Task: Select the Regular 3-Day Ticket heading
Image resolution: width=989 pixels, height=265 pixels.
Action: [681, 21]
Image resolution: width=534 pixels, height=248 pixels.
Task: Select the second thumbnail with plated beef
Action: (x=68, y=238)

**Job**: Rewrite the entries with "Ticket" swapped for "Pass", keeping everything else the same.

**Complete response**:
Task: Select the Regular 3-Day Pass heading
Image resolution: width=989 pixels, height=265 pixels.
Action: [681, 21]
Image resolution: width=534 pixels, height=248 pixels.
Task: Select the second thumbnail with plated beef
Action: (x=68, y=238)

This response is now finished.